» TEXT EXCERPT

CHARLOTTE, N.C. — Two people were killed and seven others were wounded early Monday when multiple people fired into a crowd at an impromptu celebration in North Carolina, police said. Five others were hit by vehicles.
The shooting happened at an impromptu block party in Charlotte that was a continuation of Juneteenth celebrations, Charlotte-Mecklenburg Police Deputy Chief Gerald Smith said at a media briefing Monday.
About 400 people gathered on the north side of the city when someone in the crowd was struck during a hit-and-run accident, Smith said. Police responding to the scene heard shots being fired. Police believe more than one person fired weapons because videos recorded sounds from guns of different calibers. Authorities recovered around 100 casings from the scene.
Smith said no motive was clear for the shooting.
He said the situation grew so chaotic after the arrival of authorities early Monday that a rescue team had to be sent into the crowd to pull people “off the backs of our firefighters” who were treating people hurt at the scene.
Smith also acknowledged that some officers had weapons drawn as they sought to gain control of the scene.
“They were doing the best that they can to make sense out of something that is chaotic, a mass casualty scene,” he said.
Smith said that no witnesses have come forward to describe how or why the shooting started and urged the public to help with the investigation.
“We have no witnesses that have come forward,” he said. “Out of the 400 people there, someone saw something.”
No one was in custody by late morning.
A female shooting victim was pronounced dead at the scene, a news release said. Her age and identity weren’t released. Another victim was pronounced dead at a hospital; no further information about the second fatality was released. Of the other seven who were shot, three had life-threatening injuries, Smith said.
The five people hit by vehicles are believed to have suffered injuries that were not life-threatening, police said in a news release. Four of them appear to have been struck while trying to leave the scene.
Juneteenth, for which celebrations started Friday, commemorates when the last enslaved African Americans learned they were free 155 years ago.

» ACTIVITY
Echo the part of the Charlotte shooting report starting at "Smith said that" and ending at "leave the scene.". The records that come after this text were drawn from a separate source.

Stored records:
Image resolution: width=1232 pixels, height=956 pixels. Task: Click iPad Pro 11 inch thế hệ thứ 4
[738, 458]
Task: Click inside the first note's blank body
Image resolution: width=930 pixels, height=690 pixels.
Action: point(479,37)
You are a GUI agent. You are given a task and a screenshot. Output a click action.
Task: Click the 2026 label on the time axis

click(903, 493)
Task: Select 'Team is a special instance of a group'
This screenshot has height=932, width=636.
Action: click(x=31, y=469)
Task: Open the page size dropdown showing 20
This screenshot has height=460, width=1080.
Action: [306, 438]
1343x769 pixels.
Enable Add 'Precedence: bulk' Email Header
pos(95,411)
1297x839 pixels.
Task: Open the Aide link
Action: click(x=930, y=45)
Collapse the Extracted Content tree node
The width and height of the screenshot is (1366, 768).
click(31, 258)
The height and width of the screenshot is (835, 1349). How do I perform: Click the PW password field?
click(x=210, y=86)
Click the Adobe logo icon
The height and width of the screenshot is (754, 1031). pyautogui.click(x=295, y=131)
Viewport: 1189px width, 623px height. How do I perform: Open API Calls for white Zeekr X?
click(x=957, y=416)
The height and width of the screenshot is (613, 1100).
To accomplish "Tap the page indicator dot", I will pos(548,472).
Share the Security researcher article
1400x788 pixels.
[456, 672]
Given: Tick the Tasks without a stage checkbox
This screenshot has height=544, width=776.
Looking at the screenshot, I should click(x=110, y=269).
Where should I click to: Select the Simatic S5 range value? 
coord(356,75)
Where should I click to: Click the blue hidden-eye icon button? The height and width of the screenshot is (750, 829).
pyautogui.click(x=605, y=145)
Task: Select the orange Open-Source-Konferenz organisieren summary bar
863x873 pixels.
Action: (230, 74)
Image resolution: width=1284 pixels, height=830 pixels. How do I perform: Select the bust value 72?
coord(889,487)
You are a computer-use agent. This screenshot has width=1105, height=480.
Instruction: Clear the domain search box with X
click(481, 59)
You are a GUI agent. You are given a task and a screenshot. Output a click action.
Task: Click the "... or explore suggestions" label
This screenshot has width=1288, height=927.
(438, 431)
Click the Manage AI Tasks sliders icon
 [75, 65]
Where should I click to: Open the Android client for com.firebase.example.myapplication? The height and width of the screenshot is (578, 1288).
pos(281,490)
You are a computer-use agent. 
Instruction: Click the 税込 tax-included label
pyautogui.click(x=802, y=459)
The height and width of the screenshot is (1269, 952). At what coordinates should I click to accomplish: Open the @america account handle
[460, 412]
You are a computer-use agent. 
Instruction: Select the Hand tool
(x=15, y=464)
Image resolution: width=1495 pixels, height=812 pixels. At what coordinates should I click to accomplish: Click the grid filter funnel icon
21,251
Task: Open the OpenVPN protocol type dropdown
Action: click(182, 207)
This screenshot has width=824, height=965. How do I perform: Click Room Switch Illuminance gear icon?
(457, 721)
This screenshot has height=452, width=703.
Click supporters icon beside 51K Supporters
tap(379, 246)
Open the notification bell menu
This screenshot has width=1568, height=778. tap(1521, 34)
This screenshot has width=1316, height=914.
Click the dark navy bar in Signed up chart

» COMPLETED EXERCISE
Smith said that no witnesses have come forward to describe how or why the shooting started and urged the public to help with the investigation.
“We have no witnesses that have come forward,” he said. “Out of the 400 people there, someone saw something.”
No one was in custody by late morning.
A female shooting victim was pronounced dead at the scene, a news release said. Her age and identity weren’t released. Another victim was pronounced dead at a hospital; no further information about the second fatality was released. Of the other seven who were shot, three had life-threatening injuries, Smith said.
The five people hit by vehicles are believed to have suffered injuries that were not life-threatening, police said in a news release. Four of them appear to have been struck while trying to leave the scene.